No interior surfaces survived in AL2 (w). remnants of a floor or make-up layer (M14:13–14, M15:21, N15:10, 12) consisting of grey clay, small compacted pebbles and pieces of rubble, with patches of decayed mortar/lime and coal or charcoal were present over much of the interior of AL2 (e), covering the southern end of AM1 (e) and the south-west corner of the former decurion’s house (AM1). Separating the two parts of AL2 was the former east wall of AL2 (w). The pre-existing masonry (M14:17) south of the angle of the new walls, M14:04 and M14:05, was probably demolished down to its extant level and the position of the side doorway shifted northwards a little – more a less back to the position it originally occupied in the east wall of Chalet AL1 (w)) – to provide access between the two rooms. The evidence for this repositioned doorway was represented by a masonry jamb attached to the south face of M14:04/05 and a pivot stone some 1.25m further south, with the surviving masonry of wall M14:17 forming the threshold. No trace of a jamb or rebuilt wall masonry was preserved on the south side of the doorway and it is possible that here the extant remains of the wall (M15:07) simply provided a solid footing for a timber partition.

The internal width of AL2 (e) was 3.60m, implying the building was probably c. 4.90m wide overall, assuming the masonry of its south wall was the same width as its north wall. The eastward extent of both the north and south walls was limited by modern disturbance and no trace of an eastern frontage was uncovered.

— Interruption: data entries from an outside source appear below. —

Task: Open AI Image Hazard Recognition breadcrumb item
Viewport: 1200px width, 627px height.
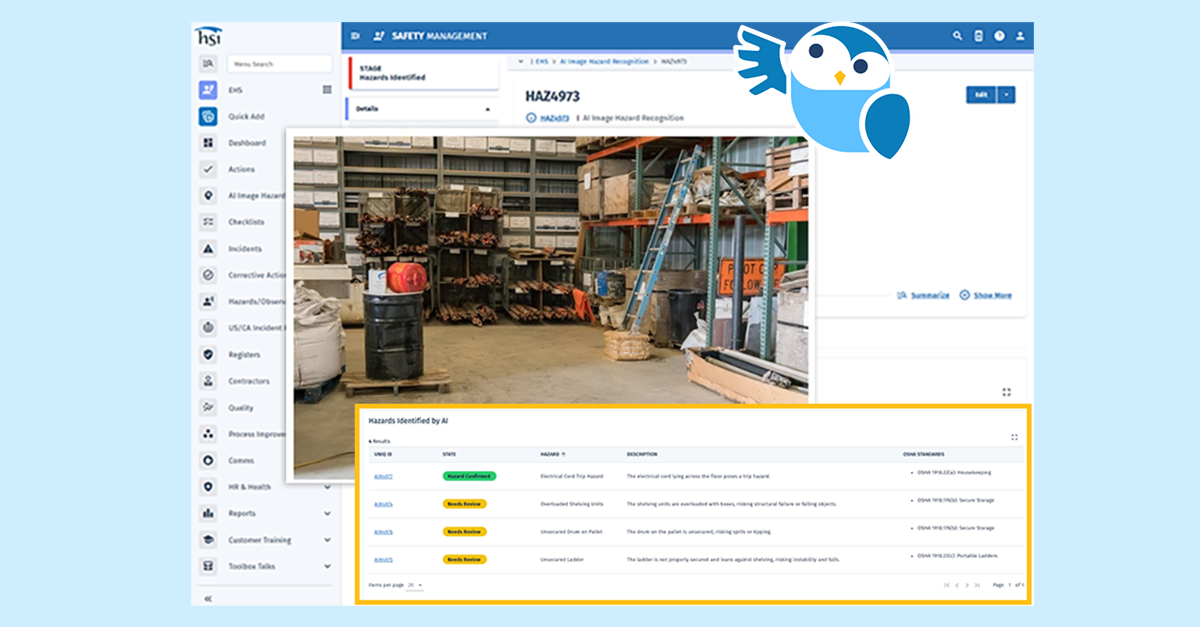Action: click(x=604, y=59)
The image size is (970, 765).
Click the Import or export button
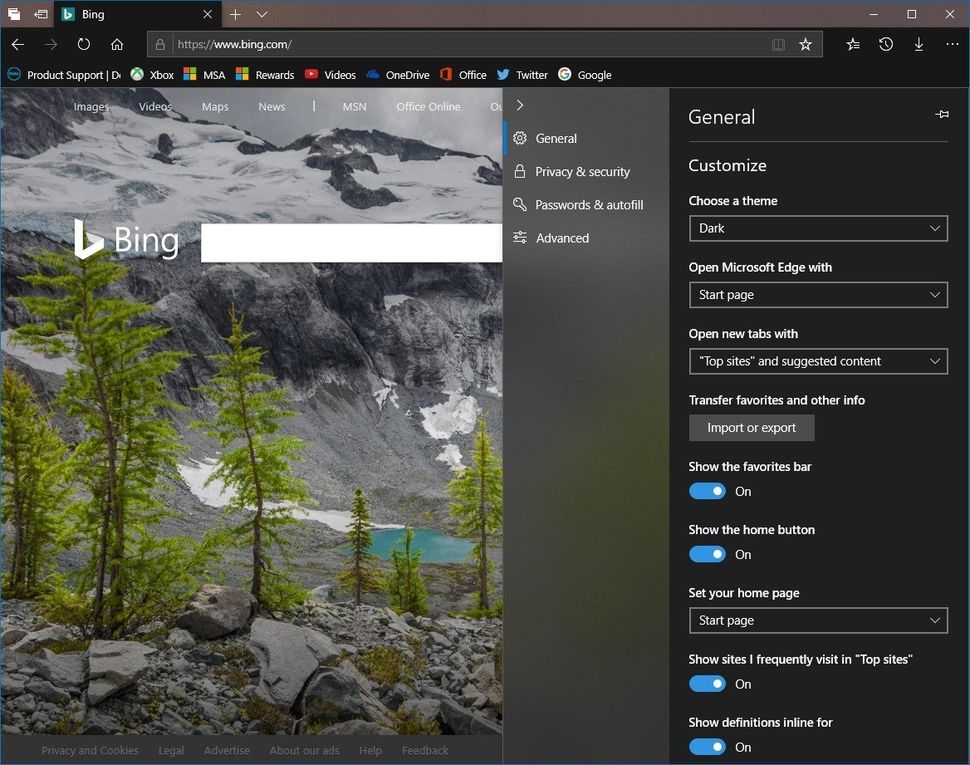[751, 427]
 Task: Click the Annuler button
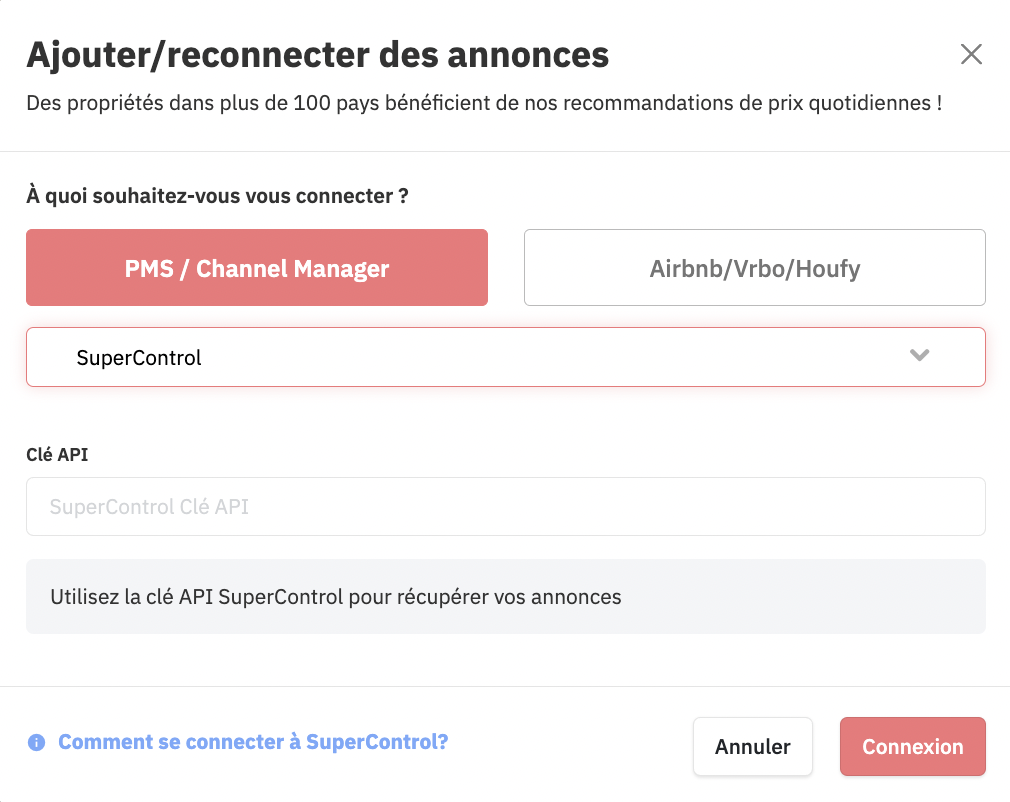point(752,747)
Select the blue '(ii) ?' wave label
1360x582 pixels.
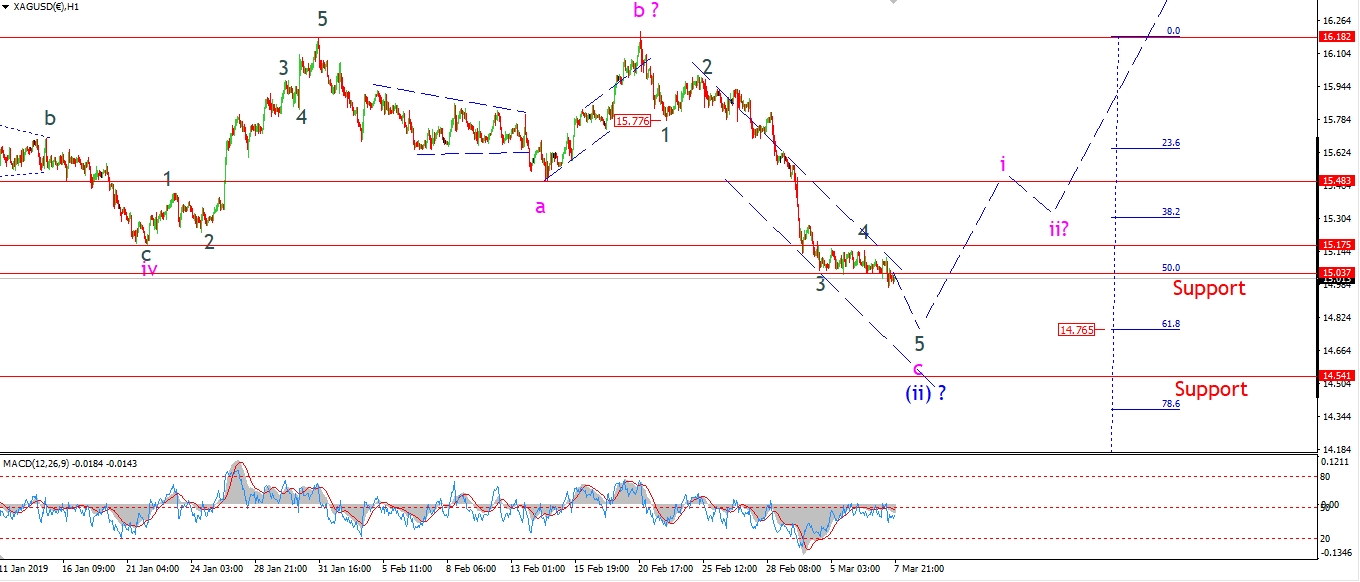925,393
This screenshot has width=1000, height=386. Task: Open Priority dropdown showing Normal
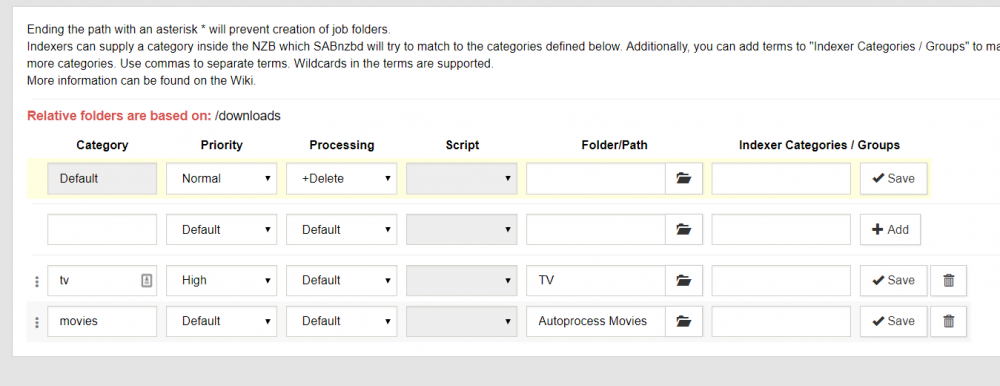(221, 179)
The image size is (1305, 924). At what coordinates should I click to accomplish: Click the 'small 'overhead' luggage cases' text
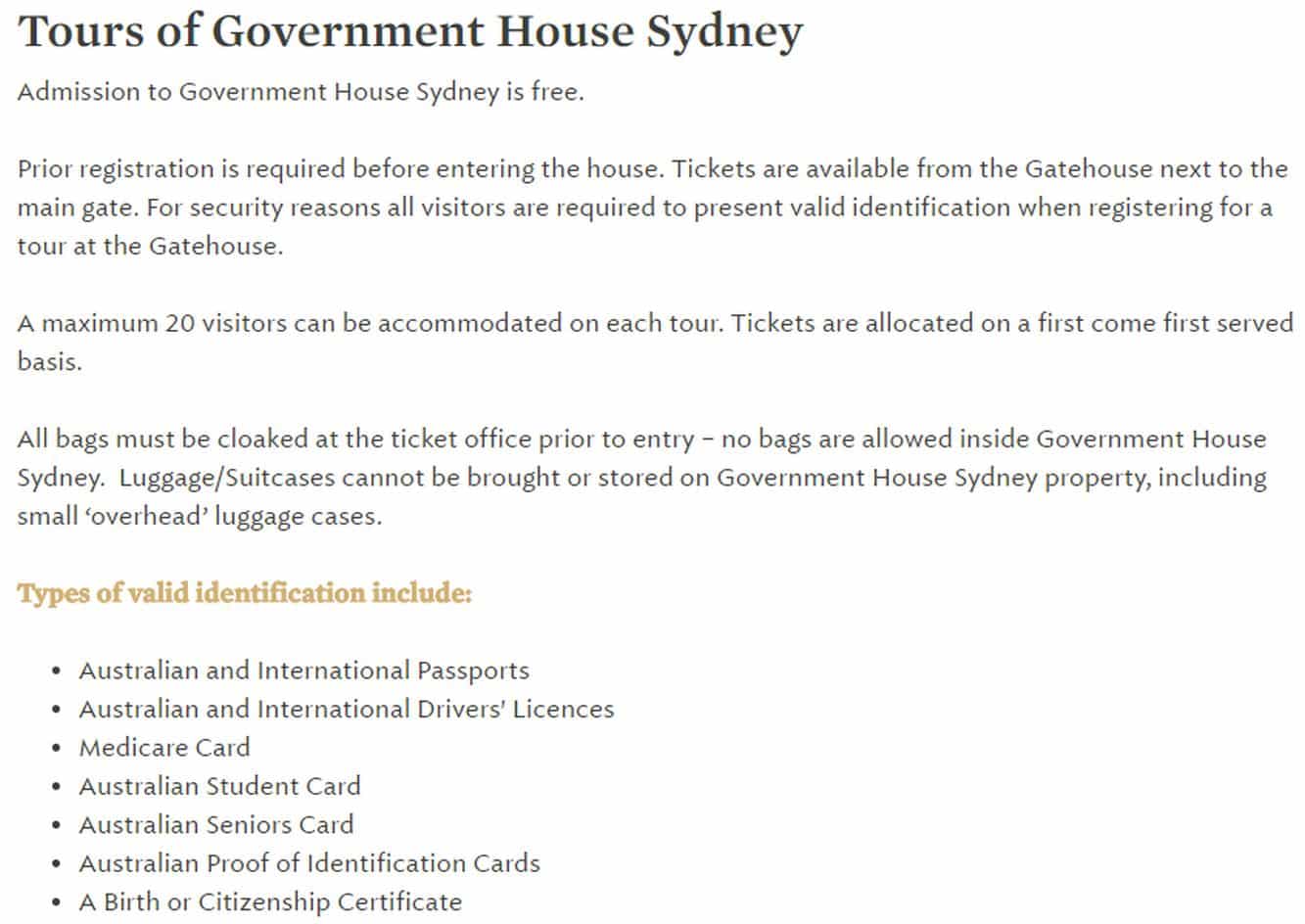[200, 516]
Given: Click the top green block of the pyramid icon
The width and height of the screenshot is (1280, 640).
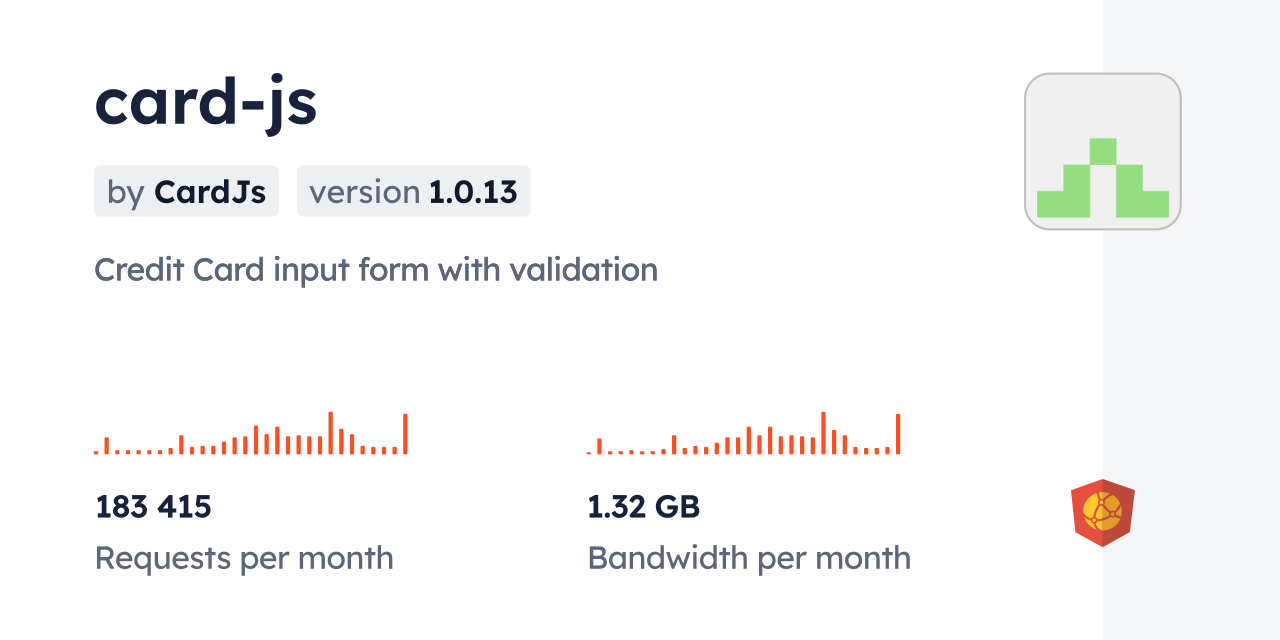Looking at the screenshot, I should 1102,151.
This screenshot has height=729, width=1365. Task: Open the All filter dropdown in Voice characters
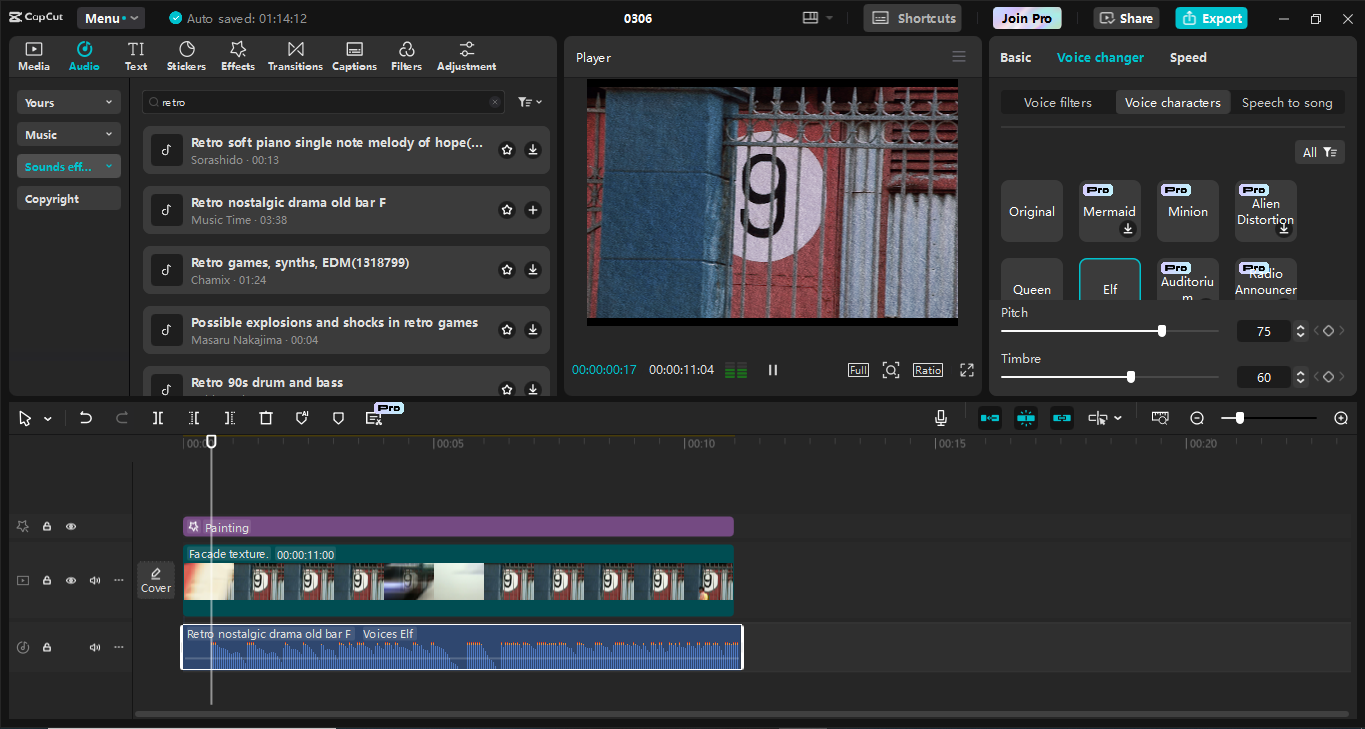(1319, 151)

Nevertheless the maximum surviving length of 12.30m, recorded in relation to AL2 (e), is a perfectly respectable overall length for any chalet, comparable to that from north to south of AL2 (w) (11.85m overall, 10.65m internally) or the east-west length of Building W at the west end of Range 9 (c. 12.00m overall, 10.60m internally), which functioned as the decurion’s house in that chalet-barrack. This could signify that AL2 (e) did not extend much if any further east. If the building continued eastwards as far as the estimated east wall of the former decurion’s quarters, AM1, its east-west length would have been as much as 16–17m and in excess of 20m when the width of AL2 (w) is added. A reduction of the footprint of Range 12 in this phase would certainly make the east room of AL 2 a more reasonable size, but given the uncertainty over the function of the structures at this end of the range and very extensive post-Roman disturbance the possibility that AL2 and AM2 did stretch further eastwards cannot be excluded.

Image

Figure 16.34: The east ends of Chalet Ranges 11 and 12 showing later chalet remodeling (AL2 (e) and AI/AN).

AM Phase 2

The remaining area of the Building AM1 was also substantially remodelled, creating an east-west aligned building of conventional chalet proportions, here labelled AM2. This was laid out to the north of and parallel to AL2 (e) and extended across the northern and central sections of AM1 and its western annexe (AM1 (w)), reusing or reconstructing many of the pre-existing structural components of the earlier building. The arrangements in the eastern part of the new building were obscured by the very considerable disturbance to the Roman levels caused by a collieryera trackway (M14:08, 30–34, N14:11–17) which ran diagonally across the north and east parts of the chalet.

Image

Figure 16.35: Spine wall M15:06 (foreground) north-south wall M14:17/M15:07 separating AL2 (w and e) and rubble foundation of AL2 (e) south wall M15:14, looking east.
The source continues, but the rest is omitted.